** RECORDS FOR THE EXERCISE **

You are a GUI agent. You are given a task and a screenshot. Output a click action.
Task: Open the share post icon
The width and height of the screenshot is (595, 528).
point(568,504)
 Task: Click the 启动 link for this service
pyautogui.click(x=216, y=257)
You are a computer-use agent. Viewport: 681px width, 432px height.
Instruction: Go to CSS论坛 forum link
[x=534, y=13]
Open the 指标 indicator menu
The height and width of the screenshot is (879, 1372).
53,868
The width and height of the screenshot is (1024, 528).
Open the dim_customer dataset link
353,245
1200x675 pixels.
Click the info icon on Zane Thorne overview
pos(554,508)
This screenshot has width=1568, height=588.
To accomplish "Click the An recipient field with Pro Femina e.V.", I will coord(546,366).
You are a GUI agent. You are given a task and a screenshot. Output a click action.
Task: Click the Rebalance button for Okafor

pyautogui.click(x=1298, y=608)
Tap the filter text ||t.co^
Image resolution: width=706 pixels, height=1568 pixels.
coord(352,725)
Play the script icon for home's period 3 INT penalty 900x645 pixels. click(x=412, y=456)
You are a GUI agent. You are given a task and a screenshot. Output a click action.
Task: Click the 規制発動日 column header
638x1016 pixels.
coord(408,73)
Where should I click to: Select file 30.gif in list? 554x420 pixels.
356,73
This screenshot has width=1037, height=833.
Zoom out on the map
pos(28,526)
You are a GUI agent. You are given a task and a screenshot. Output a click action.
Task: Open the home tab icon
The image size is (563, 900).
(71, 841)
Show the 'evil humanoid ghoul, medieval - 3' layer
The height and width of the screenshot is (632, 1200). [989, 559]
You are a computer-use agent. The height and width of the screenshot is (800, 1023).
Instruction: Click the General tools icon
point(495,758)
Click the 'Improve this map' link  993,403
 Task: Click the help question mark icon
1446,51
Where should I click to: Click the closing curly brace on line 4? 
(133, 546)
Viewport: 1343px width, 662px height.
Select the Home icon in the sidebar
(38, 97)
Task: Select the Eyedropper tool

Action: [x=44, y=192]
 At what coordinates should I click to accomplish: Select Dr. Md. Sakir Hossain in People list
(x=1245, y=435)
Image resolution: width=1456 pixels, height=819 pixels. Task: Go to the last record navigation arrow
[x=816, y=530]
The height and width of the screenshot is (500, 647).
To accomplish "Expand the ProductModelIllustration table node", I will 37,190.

** DIRECTIONS **
Repeat the entries from the line with "Click the 'Improve" through the end of the entries, requests included, and add -24 to every coordinate in the answers.

** TASK RESPONSE **
Click the 'Improve this map' link  969,379
 Task: Click the help question mark icon
1422,27
Where should I click to: Click the closing curly brace on line 4? 
(109, 522)
Viewport: 1343px width, 662px height.
Select the Home icon in the sidebar
(14, 73)
Task: Select the Eyedropper tool

Action: [x=20, y=168]
 At what coordinates should I click to accomplish: Select Dr. Md. Sakir Hossain in People list
(x=1221, y=411)
Image resolution: width=1456 pixels, height=819 pixels. Task: Go to the last record navigation arrow
[x=792, y=506]
The height and width of the screenshot is (500, 647).
To accomplish "Expand the ProductModelIllustration table node", I will 13,166.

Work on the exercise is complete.